* Begin Data to use *

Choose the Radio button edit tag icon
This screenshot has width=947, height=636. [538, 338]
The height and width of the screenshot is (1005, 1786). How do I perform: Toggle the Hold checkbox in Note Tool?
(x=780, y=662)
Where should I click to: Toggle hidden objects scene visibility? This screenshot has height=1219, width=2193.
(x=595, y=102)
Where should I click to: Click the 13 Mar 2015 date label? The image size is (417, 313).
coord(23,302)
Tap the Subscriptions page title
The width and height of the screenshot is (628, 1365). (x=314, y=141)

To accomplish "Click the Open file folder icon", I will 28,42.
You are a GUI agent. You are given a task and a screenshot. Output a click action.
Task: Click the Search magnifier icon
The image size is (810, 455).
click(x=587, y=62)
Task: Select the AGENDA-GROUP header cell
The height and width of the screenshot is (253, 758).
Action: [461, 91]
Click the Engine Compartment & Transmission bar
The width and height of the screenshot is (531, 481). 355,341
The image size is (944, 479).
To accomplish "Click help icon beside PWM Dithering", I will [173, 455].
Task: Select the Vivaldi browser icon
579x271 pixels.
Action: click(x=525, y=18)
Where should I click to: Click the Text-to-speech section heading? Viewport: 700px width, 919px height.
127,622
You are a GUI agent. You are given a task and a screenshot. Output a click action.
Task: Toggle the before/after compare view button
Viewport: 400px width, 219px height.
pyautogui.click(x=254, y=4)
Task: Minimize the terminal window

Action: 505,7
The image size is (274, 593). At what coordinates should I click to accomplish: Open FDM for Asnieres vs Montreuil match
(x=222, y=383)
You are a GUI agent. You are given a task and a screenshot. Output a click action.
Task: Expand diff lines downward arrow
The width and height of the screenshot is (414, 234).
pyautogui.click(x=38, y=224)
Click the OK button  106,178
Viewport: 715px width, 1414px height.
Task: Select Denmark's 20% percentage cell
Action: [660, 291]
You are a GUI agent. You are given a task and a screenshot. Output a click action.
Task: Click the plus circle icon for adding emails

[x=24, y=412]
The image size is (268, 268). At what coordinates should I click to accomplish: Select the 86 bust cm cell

* End Data to use *

Prompt >> Print the material above again, line for line, with no changes.

Written reply >>
Choose the Radio button edit tag icon
This screenshot has width=947, height=636. [538, 338]
The height and width of the screenshot is (1005, 1786). How do I perform: Toggle the Hold checkbox in Note Tool?
(x=780, y=662)
Where should I click to: Toggle hidden objects scene visibility? This screenshot has height=1219, width=2193.
(x=595, y=102)
Where should I click to: Click the 13 Mar 2015 date label? The image size is (417, 313).
coord(23,302)
Tap the Subscriptions page title
The width and height of the screenshot is (628, 1365). (x=314, y=141)

To accomplish "Click the Open file folder icon", I will 28,42.
You are a GUI agent. You are given a task and a screenshot. Output a click action.
Task: Click the Search magnifier icon
The image size is (810, 455).
click(x=587, y=62)
Task: Select the AGENDA-GROUP header cell
The height and width of the screenshot is (253, 758).
Action: [461, 91]
Click the Engine Compartment & Transmission bar
The width and height of the screenshot is (531, 481). 355,341
The image size is (944, 479).
To accomplish "Click help icon beside PWM Dithering", I will [173, 455].
Task: Select the Vivaldi browser icon
579x271 pixels.
Action: click(x=525, y=18)
Where should I click to: Click the Text-to-speech section heading? Viewport: 700px width, 919px height.
127,622
You are a GUI agent. You are given a task and a screenshot. Output a click action.
Task: Toggle the before/after compare view button
Viewport: 400px width, 219px height.
pyautogui.click(x=254, y=4)
Task: Minimize the terminal window

Action: 505,7
The image size is (274, 593). At what coordinates should I click to accomplish: Open FDM for Asnieres vs Montreuil match
(x=222, y=383)
You are a GUI agent. You are given a task and a screenshot. Output a click action.
Task: Expand diff lines downward arrow
The width and height of the screenshot is (414, 234).
pyautogui.click(x=38, y=224)
Click the OK button  106,178
Viewport: 715px width, 1414px height.
Task: Select Denmark's 20% percentage cell
Action: [660, 291]
You are a GUI agent. You are given a task and a screenshot. Output a click action.
Task: Click the plus circle icon for adding emails

[x=24, y=412]
The image size is (268, 268). At what coordinates should I click to accomplish: Select the 86 bust cm cell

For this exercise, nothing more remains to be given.